Our theory is that, by activating sweet receptors and by increasing the intracellular calcium concentration, glucose activates the local motility in gastric wall. This could be in relation with the new gastric emptying pattern consisting of a preferential road that orients mainly sugars directly toward the duodenum; the presence of such a pathway was generally described as Magenstrasse by Pal et al (39), but was not related with selection of sugars before.

Sweet taste receptors induce the appearance of this rapid ‘slide’ way of gastric emptying, possibly like the one described as a physiological Magenstrasse. This way, sweet substances could be rapidly selected and evacuated into the duodenum in contrast to others (proteic and lipidic compounds), which are ‘kept’ inside the stomach for digestion. In the duodenum, the sweet compounds activate GLP-1 release, which delay the gastric emptying (40), by closing a regulatory feedback loop (41).

The idea of sugar selection and early evacuation into the duodenum by the stomach is also sustained by the observation of the previous mentioned study according to which antral contraction waves produce a longer or a shorter, a larger or a thinner Magenstrasse control of which compounds are emptied out of the stomach earlier and which later (39).

There are many possible reasons for this behavior, starting with the absence of the digestive enzymes for sugars in the stomach (42) and ending with the longer protein and lipid digestion (43,44).

Another reason for a preferential choice of carbohydrates is represented by the classical observation that they are preferred nutrients for all body cells, as long as glucose is metabolized to H₂O and CO₂ and most of the absorbed monosaccharides are converted by the liver into glucose.

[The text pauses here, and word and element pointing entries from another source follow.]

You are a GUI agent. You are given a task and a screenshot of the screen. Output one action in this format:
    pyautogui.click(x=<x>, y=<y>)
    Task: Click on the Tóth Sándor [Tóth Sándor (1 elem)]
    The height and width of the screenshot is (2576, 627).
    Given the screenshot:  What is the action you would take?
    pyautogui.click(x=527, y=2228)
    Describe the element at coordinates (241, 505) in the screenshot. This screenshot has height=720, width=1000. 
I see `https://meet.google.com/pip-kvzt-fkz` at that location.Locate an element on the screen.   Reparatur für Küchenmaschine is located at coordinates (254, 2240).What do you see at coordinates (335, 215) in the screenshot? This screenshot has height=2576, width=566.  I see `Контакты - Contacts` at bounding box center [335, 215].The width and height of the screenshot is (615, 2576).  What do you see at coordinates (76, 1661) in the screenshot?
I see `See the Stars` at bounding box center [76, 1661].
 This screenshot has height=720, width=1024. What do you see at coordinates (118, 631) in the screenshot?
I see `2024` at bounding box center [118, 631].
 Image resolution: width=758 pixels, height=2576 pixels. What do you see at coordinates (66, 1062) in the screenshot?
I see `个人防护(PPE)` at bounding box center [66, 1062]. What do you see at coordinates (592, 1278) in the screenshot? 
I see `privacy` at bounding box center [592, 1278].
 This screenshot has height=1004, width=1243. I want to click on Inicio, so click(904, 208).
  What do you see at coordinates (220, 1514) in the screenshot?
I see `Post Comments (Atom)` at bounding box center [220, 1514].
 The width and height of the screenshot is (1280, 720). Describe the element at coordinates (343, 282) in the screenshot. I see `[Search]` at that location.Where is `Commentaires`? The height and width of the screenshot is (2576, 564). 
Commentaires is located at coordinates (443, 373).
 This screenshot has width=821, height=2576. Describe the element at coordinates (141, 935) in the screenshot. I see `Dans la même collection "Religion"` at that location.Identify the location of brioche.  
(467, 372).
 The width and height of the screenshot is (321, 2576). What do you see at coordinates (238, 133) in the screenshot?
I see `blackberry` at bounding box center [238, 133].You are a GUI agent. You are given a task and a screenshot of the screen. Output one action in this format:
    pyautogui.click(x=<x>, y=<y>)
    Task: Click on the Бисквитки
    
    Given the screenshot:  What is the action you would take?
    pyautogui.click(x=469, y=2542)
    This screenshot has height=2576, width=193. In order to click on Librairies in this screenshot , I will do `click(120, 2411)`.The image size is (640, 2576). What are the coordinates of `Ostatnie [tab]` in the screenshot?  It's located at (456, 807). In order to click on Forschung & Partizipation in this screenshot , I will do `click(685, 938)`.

Overall, the presence of taste receptors in the entire digestive tube may have the role of adjusting the intensity, duration and length of the peristaltic waves. In this manner, peristaltic waves not only mix and propel, but also orient and redirect different flows of components to different parts of the digestive tube, where specific enzymes are organized in clusters (45). As a result, different nutrients digestion and absorption may preferentially take place and the optimum occurs in certain territories, in relation to body requirements. We advance the idea that sweet compounds of the gastric content are ‘selected’ by the gastric mucosa, and, through communication with local motor neural network, certain folds are ‘built’ in order to direct sugars to the duodenum. Other compounds, such as lipids and proteins, are kept for a longer time in the stomach, through the activation of other specific motility patterns, in other parts of the stomach (38). This hypothesis is sustained by a recent observation affirming that only the sweet compounds do not inhibit the gastric myoelectrical activity, compared with sour, salty and bitter substances (37). At the same time, intragastric distribution of the proteins and lipid keeps them inside for a longer time, by delaying their emptying (46). Indeed, it has been shown that high fat diets reduce motility by increasing the number of nitrergic inhibitory motor neurons of the ENS (42,47).

The stomach's ability to generate different motility patterns and sequences in different gastric areas at the same time, as a response to local ingested compounds ‘tasting’, requires further studies, and it may impact certain clinical practice fields.